The yell comes again and now they see Joseph, striding up the road behind Elyse.
“Tasha!” he yells. “Tasha!” He begins to run, passing Elyse, making for the trailer. He is weeping, incandescent with fury. “You fucking hypocrite. You goddamn murdering piece of shit.”
“Joseph,” Tasha says. “I don’t understand. What’s going on?”
“She killed one of my chickens!” he shouts, thrusting a finger at Elyse. Elyse lays the dead bird gently on the ground. There is blood splotched over her face, splashed up her arms. In her other hand she holds a knife; she sets that down on the ground too. She pays no attention to Joseph, staring at Tasha and Annie. “I did what had to be done,” she says. “He won’t let us take the hens for eggs, but we can eat them, at least.”
Tasha looks troubled, and suddenly so tired. “Elyse,” she says. “You can’t do that.”
“He can’t do that!” Elyse cries. “We barely survived the winter. And he had chickens in the house that whole time!”
“Four chickens are not going to feed a whole fucking city!” Joseph yells. “Three chickens even less. What’s wrong with you?”
“The rest of us are starving!” Elyse shouts. There’s a grumble around them after she says this, a whisper of unease through the crowd.
“Elyse. Just stop,” Annie says. “You’re only going to make things worse.”
“Why am I the only one who sees what we need t
o do?” Elyse cries. “We’re going to starve if we don’t make even harder decisions. You can’t celebrate any of this aw—” She bends over and coughs heavily, her shoulders heaving. She stumbles forward, then rests her hands against her thighs and heaves again. Her cough is thick and wet, insistent. All-consuming. When she is finally able, she straightens, her face resolute. “It was just one chicken.”

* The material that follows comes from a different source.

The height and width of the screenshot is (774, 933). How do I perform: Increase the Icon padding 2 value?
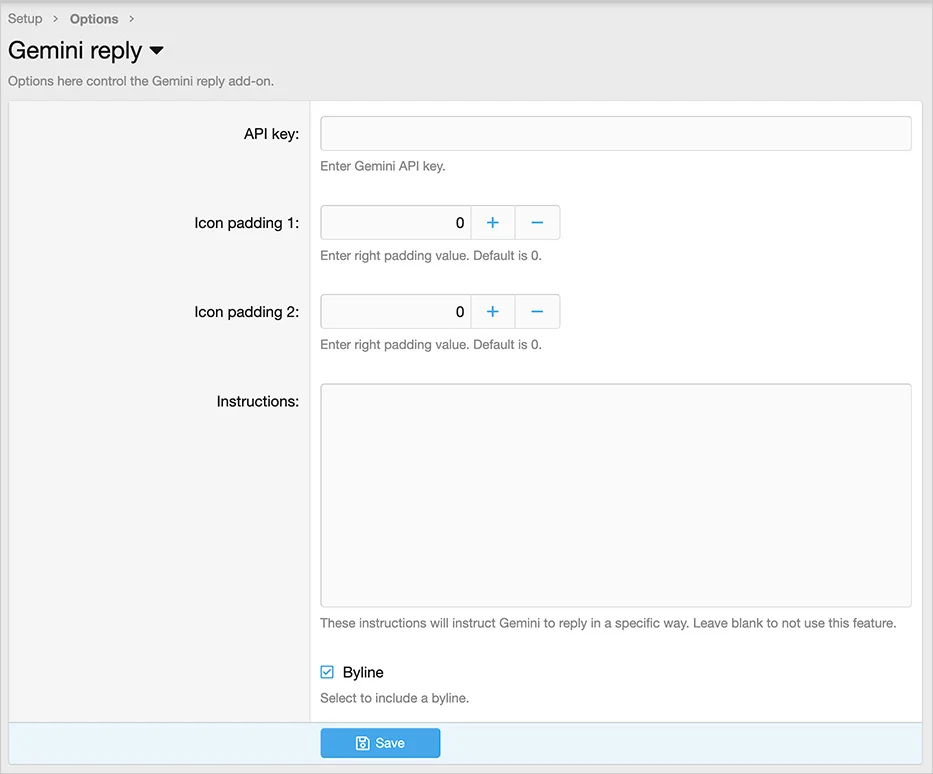(492, 312)
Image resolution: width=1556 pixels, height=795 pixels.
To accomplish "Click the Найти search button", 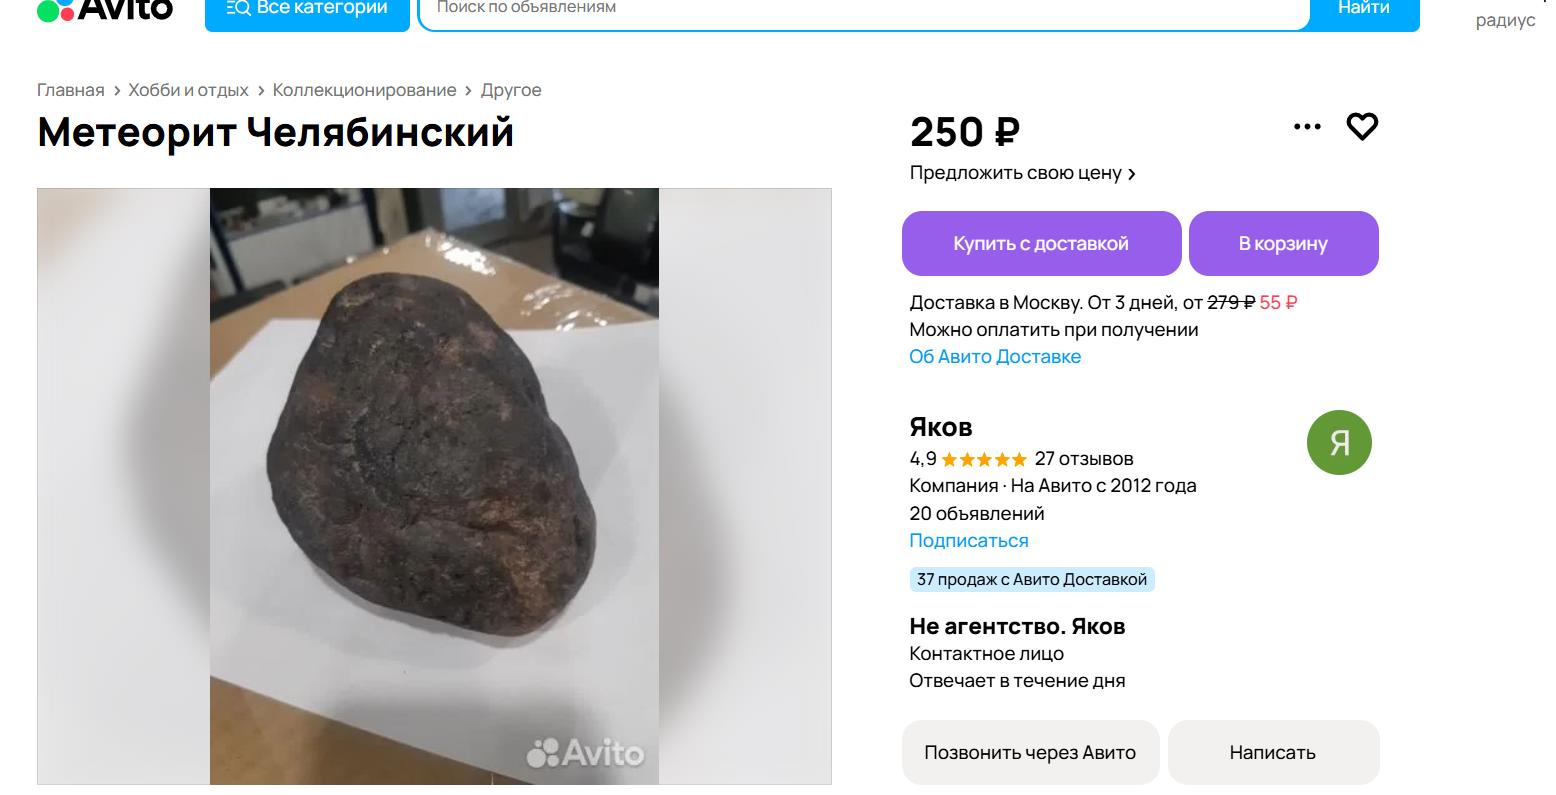I will 1364,12.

“She’s not just a chicken,” Joseph says. His voice breaks. “She and the others are all the family I have left.”
“Joseph,” Tasha says. “I’m so sorry.”
“This is all your fault!” he shouts at her. “I should have left months ago. We all should have left months ago.” He gestures wildly to the dead bird at Elyse’s feet. “You want that chicken? Fine. Take it. I am leaving this place. Fuck all of you.” He turns and begins to stalk back to his house.
A man breaks away from the edge of the crowd and follows him.
Then another person, a woman this time.
Another.
Another.
“Joseph,” Tasha calls. “Joseph.”
None of them turn around.
At last, Tasha turns back to the crowd still standing in front of the wagon. “We’ll be all right,” she says. “Don’t worry. We have a plan.”
But the spell is broken now. People begin to drift away from the square to their homes, leaving whatever else Tasha might have said to them unspoken.
“Maybe they should go,” Elyse says, after most of them are gone. “That’s more food for us, anyway.”
Tasha’s eyes rest on Heather, who has stayed with B in the square. “They’ll come around,” Tasha says. “You’ll see.”
The next morning, Joseph’s house is empty. He and his chickens are gone.
* * *
The weather gets hotter. They eat a bowl of rice a day, topped with one can of beans, split between the two of them and the girls. They plant the gardens, and hope, as their stash runs out.